> **Recorded data**:
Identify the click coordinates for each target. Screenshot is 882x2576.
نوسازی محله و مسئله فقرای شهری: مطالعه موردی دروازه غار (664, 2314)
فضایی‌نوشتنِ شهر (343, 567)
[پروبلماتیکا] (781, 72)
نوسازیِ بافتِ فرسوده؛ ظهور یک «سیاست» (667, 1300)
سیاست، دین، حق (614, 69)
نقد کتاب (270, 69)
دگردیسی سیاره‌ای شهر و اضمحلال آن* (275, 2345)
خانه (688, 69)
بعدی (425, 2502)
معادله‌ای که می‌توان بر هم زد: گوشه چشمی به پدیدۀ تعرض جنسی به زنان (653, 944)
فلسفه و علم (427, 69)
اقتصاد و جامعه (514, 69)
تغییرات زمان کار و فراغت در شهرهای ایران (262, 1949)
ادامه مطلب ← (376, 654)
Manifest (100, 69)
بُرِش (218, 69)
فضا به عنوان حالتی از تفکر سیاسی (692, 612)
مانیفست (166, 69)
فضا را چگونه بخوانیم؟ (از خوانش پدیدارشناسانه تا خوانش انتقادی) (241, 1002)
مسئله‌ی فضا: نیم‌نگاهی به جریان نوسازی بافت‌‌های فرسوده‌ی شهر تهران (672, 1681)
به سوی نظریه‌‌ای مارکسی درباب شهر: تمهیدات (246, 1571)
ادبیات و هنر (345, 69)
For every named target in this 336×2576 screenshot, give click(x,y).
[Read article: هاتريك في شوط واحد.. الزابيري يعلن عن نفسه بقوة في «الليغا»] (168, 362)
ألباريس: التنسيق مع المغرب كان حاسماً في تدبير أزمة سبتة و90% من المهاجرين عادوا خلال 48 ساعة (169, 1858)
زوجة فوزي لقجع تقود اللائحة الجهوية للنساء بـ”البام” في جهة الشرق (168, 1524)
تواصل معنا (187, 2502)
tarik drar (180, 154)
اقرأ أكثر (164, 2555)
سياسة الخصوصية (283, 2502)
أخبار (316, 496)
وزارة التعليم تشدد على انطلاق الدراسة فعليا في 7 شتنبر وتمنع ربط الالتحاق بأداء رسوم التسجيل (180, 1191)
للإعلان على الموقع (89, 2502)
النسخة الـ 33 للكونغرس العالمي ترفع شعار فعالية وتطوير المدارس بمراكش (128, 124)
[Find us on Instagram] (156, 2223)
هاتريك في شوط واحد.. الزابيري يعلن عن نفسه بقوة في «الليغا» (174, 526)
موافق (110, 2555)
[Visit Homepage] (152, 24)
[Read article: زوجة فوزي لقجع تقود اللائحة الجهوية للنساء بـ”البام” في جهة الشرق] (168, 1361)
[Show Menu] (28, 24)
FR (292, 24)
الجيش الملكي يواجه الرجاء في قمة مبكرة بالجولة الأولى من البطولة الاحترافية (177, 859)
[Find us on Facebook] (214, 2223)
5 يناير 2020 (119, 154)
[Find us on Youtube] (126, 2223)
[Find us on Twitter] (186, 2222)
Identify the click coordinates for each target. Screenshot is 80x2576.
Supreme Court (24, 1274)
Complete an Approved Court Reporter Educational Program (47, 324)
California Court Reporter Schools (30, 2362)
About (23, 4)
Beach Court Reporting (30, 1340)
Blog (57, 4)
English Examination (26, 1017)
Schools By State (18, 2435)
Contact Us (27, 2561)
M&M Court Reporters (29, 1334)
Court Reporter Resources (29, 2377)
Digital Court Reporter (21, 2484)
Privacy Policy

> **Problem to solve**: All of the material must be written out again exactly.

> **Problem solution**:
Identify the click coordinates for each target. Screenshot is 882x2576.
نوسازی محله و مسئله فقرای شهری: مطالعه موردی دروازه غار (664, 2314)
فضایی‌نوشتنِ شهر (343, 567)
[پروبلماتیکا] (781, 72)
نوسازیِ بافتِ فرسوده؛ ظهور یک «سیاست» (667, 1300)
سیاست، دین، حق (614, 69)
نقد کتاب (270, 69)
دگردیسی سیاره‌ای شهر و اضمحلال آن* (275, 2345)
خانه (688, 69)
بعدی (425, 2502)
معادله‌ای که می‌توان بر هم زد: گوشه چشمی به پدیدۀ تعرض جنسی به زنان (653, 944)
فلسفه و علم (427, 69)
اقتصاد و جامعه (514, 69)
تغییرات زمان کار و فراغت در شهرهای ایران (262, 1949)
ادامه مطلب ← (376, 654)
Manifest (100, 69)
بُرِش (218, 69)
فضا به عنوان حالتی از تفکر سیاسی (692, 612)
مانیفست (166, 69)
فضا را چگونه بخوانیم؟ (از خوانش پدیدارشناسانه تا خوانش انتقادی) (241, 1002)
مسئله‌ی فضا: نیم‌نگاهی به جریان نوسازی بافت‌‌های فرسوده‌ی شهر تهران (672, 1681)
به سوی نظریه‌‌ای مارکسی درباب شهر: تمهیدات (246, 1571)
ادبیات و هنر (345, 69)
For every named target in this 336×2576 screenshot, give click(x,y).
[Read article: هاتريك في شوط واحد.. الزابيري يعلن عن نفسه بقوة في «الليغا»] (168, 362)
ألباريس: التنسيق مع المغرب كان حاسماً في تدبير أزمة سبتة و90% من المهاجرين عادوا خلال 48 ساعة (169, 1858)
زوجة فوزي لقجع تقود اللائحة الجهوية للنساء بـ”البام” في جهة الشرق (168, 1524)
تواصل معنا (187, 2502)
tarik drar (180, 154)
اقرأ أكثر (164, 2555)
سياسة الخصوصية (283, 2502)
أخبار (316, 496)
وزارة التعليم تشدد على انطلاق الدراسة فعليا في 7 شتنبر وتمنع ربط الالتحاق بأداء رسوم التسجيل (180, 1191)
للإعلان على الموقع (89, 2502)
النسخة الـ 33 للكونغرس العالمي ترفع شعار فعالية وتطوير المدارس بمراكش (128, 124)
[Find us on Instagram] (156, 2223)
هاتريك في شوط واحد.. الزابيري يعلن عن نفسه بقوة في «الليغا» (174, 526)
موافق (110, 2555)
[Visit Homepage] (152, 24)
[Read article: زوجة فوزي لقجع تقود اللائحة الجهوية للنساء بـ”البام” في جهة الشرق] (168, 1361)
[Show Menu] (28, 24)
FR (292, 24)
الجيش الملكي يواجه الرجاء في قمة مبكرة بالجولة الأولى من البطولة الاحترافية (177, 859)
[Find us on Facebook] (214, 2223)
5 يناير 2020 (119, 154)
[Find us on Youtube] (126, 2223)
[Find us on Twitter] (186, 2222)
Identify the click coordinates for each target. Screenshot is 80x2576.
Supreme Court (24, 1274)
Complete an Approved Court Reporter Educational Program (47, 324)
California Court Reporter Schools (30, 2362)
About (23, 4)
Beach Court Reporting (30, 1340)
Blog (57, 4)
English Examination (26, 1017)
Schools By State (18, 2435)
Contact Us (27, 2561)
M&M Court Reporters (29, 1334)
Court Reporter Resources (29, 2377)
Digital Court Reporter (21, 2484)
Privacy Policy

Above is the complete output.